She placed her hand over mine and squeezed slightly. Her eyes were glittering with a happiness I didn't know I could induce. I felt guilty once again. Was this another woman I had failed to love the way she needed to be loved? Was I incapable of loving anyone completely and without selfishness?
“What's wrong, Beta?” my mother asked.
“Nothing. I'm just tired. Long flight.”
“That is a long flight. Where was your stop over?”
“Heathrow.”
“You can go home and relax,” my mother said.
Home was now a place I had never seen. I had never been back to India since my parents bought the house and I was anxious. As I looked out the window at traffic and a stray cow, I realized I had no home anywhere that was known to me. I didn't have a place of memory. It made me very sad and I focused on yet another cow chewing cud at the side of the road.
When we arrived at a set of elaborate iron gates, the driver honked and one of the house servants ran to open the gates for us. We drove in towards a brick façade and large windows. The bungalow was beautiful.
“Ma, this is really nice.”
“See why you should come home more often?”
When we entered the house, a pot-bellied servant took my suitcase. My father was standing there, elated. He held me to him and I smelled cigarette smoke, his brand of cigarettes, a smell that made me reminiscence to a childhood where things were simple and the heart hadn't yet learned to love deceptively.
“Beta, I am so happy to see you. How I've missed my Jesse.”
“Papa, I've missed you very much.”
He looked at me as if studying the ways in which I had grown.
“Beta, why didn't you come then? We could have sent you the funds.”
“Busy, Papa.”
“Go rest now. You look exhausted. We'll talk in the evening.”
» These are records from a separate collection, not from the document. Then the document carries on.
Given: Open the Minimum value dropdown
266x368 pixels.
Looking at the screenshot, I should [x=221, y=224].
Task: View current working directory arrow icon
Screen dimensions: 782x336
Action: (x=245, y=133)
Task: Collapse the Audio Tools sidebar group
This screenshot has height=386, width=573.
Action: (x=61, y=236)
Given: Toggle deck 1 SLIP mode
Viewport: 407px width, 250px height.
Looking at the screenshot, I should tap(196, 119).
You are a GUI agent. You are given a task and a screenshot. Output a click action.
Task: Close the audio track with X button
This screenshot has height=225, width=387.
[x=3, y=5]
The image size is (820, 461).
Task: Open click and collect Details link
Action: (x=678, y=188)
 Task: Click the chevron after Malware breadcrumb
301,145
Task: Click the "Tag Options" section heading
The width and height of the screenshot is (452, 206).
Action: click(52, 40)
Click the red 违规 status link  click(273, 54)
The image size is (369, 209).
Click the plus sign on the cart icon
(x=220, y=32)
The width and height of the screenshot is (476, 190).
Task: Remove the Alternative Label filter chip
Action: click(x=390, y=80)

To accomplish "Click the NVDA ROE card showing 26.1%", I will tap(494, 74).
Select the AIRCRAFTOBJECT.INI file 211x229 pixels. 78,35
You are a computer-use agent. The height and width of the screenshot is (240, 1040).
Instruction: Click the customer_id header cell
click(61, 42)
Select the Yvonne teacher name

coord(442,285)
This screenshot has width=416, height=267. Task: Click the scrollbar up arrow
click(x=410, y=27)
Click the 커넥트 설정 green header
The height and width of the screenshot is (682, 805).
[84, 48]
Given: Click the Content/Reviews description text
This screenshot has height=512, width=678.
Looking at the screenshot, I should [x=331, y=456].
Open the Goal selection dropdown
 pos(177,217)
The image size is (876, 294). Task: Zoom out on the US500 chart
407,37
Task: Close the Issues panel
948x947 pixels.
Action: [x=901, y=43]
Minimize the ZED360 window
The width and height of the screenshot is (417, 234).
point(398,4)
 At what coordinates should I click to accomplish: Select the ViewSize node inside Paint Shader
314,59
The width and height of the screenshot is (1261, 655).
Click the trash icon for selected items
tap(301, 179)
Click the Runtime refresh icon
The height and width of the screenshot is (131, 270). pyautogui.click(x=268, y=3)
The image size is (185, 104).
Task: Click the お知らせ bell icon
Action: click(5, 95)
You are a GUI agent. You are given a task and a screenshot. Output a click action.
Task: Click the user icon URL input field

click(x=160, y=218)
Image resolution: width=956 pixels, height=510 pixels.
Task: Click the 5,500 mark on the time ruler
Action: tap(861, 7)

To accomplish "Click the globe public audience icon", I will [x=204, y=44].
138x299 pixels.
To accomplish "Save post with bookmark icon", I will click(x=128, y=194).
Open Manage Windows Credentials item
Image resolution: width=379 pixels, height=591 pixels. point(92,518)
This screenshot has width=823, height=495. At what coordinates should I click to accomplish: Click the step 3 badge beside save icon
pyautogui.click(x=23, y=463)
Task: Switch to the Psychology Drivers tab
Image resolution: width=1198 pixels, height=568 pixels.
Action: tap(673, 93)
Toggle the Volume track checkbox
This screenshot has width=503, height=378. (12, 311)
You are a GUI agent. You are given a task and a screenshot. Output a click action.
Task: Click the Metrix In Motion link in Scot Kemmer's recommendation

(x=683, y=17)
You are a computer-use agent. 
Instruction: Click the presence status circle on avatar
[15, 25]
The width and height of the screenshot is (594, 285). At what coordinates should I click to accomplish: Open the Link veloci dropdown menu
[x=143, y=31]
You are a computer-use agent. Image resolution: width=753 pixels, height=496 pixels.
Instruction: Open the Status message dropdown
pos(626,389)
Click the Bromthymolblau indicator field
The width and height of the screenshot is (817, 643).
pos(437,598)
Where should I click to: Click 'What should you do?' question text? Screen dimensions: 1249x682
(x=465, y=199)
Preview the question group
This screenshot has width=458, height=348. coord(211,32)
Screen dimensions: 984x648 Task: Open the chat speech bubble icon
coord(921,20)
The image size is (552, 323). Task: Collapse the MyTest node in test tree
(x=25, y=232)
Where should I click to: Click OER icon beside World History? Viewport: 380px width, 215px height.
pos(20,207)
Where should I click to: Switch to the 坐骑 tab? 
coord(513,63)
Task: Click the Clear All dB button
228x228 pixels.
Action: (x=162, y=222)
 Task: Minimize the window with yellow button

He motioned to the pot-bellied servant and I was led to my room. Apparently, they had kept a room for me. It was elaborate, more elaborate than I would ever have thought. I went into the bathroom, the green marble gleaming. I took my clothes off and took a shower. I wrapped myself in the towel and went into the bedroom. It was a cool and comfortable Kolkata afternoon. I searched in my suitcase for some pajamas, found them, put them on and sunk into a sleep that I hadn't known for months.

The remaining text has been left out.